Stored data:
◇ ◇ ◇ ◇ ◇
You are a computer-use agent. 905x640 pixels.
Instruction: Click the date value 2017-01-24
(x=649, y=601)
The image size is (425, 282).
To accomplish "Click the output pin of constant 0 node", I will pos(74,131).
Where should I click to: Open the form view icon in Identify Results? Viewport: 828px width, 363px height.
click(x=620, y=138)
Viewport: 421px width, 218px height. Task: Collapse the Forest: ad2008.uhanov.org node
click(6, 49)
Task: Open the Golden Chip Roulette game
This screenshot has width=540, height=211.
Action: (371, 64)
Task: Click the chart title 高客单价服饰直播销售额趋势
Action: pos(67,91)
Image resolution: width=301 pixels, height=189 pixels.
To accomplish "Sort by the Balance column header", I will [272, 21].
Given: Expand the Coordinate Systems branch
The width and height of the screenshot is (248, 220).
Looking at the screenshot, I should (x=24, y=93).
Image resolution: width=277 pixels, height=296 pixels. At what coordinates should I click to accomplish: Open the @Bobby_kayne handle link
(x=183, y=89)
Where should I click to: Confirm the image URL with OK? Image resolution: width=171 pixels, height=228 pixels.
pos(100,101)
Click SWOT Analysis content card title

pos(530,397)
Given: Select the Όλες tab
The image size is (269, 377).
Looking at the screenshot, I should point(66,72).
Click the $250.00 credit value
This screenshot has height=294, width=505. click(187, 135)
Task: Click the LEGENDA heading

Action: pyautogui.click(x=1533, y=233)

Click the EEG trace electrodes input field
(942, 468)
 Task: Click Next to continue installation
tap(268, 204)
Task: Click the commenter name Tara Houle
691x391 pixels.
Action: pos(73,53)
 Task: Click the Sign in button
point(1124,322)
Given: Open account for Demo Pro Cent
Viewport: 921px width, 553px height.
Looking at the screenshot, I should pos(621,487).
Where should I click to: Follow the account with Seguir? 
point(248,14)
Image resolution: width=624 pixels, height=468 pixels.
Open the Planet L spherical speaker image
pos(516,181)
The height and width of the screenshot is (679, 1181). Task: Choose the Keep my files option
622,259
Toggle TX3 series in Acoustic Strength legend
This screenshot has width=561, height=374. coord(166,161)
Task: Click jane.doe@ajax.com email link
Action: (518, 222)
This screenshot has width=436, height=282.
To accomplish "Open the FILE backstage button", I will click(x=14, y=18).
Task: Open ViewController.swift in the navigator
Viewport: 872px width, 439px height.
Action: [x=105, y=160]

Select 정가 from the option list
◇ ◇ ◇ ◇ ◇
- Directions: In the records above, find the line containing "Open the Planet L spherical speaker image" and print it and every later line exactly, through the last one.

- Completed task:
Open the Planet L spherical speaker image
pos(516,181)
The height and width of the screenshot is (679, 1181). Task: Choose the Keep my files option
622,259
Toggle TX3 series in Acoustic Strength legend
This screenshot has width=561, height=374. coord(166,161)
Task: Click jane.doe@ajax.com email link
Action: (518, 222)
This screenshot has width=436, height=282.
To accomplish "Open the FILE backstage button", I will click(x=14, y=18).
Task: Open ViewController.swift in the navigator
Viewport: 872px width, 439px height.
Action: [x=105, y=160]

Select 정가 from the option list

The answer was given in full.